Zum Gedenken an den Holocaust

Es war heute vor 67 Jahren, da befreiten Rotarmisten das Vernichtungslager Auschwitz-Birkenau. Es war heute, da sprach Marcel Reich-Ranicki, ein 91 Jahre alter, gebürtiger Pole jüdischen Glaubens zum Anlass im Deutschen Bundestag – und er sprach das bessere Deutsch. Es war heute – da sprach der Unnaer Bürgermeister, bevor ein Dutzend Schülerinnen und Schüler im Rathaus sich selbst eine Frage stellten: „Warum, warum gedenken wir?“ Sie, ebenso wie der Bürgermeister, gaben selbst eine Antwort auf die Frage: „Wir gedenken, weil nur so wir die Brücke des Unvergessens aus der Vergangenheit in die Zukunft schlagen können.“

Es war vor knapp 30 Jahren, da lernte ich Herrn Unna aus Hamburg kennen, ein Nachfahr des Professors Unna, dem man sehr wesentlichen Anteil an der Erfindung der Nivea-Creme nachsagt. Herr Unna aus Hamburg war ca. 1,80 Meter groß, trug blondes Haar und blickte mich aus wasserblauen Augen an. „Ja,“ lachte er, „ich war der Vorzeige-Germane in meinem Gymnasium!“ Sein sportlich-gestählter Körper und seine außergewöhnlichen Fähigkeiten beim Kunstturnen ließen den flugs erbraunten Sportlehrer immer wieder vor der gesamten Klasse schwärmen, was doch ein teutscher Junge so zu leisten vermöge. Der junge Herr Unna schmunzelte dann still in sich hinein. Schwieg aber.

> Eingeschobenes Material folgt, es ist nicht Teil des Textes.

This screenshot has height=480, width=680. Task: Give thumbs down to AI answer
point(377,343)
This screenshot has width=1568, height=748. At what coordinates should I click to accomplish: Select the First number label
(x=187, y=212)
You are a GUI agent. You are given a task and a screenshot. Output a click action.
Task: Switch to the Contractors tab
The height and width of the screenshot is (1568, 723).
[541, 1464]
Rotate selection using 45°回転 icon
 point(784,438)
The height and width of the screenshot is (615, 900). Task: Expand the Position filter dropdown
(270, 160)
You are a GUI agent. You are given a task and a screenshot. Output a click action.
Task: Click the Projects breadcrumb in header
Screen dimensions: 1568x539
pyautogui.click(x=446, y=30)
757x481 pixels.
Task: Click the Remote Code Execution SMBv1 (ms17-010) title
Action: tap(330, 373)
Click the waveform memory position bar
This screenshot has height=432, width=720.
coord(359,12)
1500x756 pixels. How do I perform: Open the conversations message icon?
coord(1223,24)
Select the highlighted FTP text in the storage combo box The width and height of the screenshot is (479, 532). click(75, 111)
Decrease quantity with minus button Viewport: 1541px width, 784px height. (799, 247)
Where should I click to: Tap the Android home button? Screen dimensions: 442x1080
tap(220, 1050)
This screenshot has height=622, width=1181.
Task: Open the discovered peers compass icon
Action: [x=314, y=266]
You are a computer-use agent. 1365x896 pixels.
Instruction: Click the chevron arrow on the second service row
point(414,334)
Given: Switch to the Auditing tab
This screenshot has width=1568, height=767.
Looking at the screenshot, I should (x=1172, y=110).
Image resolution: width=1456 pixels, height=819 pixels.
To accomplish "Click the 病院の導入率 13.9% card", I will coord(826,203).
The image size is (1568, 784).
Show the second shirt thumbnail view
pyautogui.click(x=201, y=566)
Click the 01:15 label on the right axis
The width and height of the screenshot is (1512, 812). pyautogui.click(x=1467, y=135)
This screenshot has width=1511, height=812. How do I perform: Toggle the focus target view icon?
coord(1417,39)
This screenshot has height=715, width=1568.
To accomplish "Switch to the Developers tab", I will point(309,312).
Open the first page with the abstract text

Denn ehrlich boshafte Antworten verboten sich für einen klugen Menschen, sie bedeuteten Lebensgefahr. Herr Unna war – wie sein Vorfahr und dessen Vorfahren, die es aus dem westfälischen Unna nach Hamburg verschlug, jüdischen Glaubens. Und er widerlegte durch sein Sein, dass seine vielen Mitleidenden deshalb leiden mussten, weil sie anders waren. Viele waren eben so sehr nicht anders, dass sie sogar als germanische Vorbilder herhalten mussten.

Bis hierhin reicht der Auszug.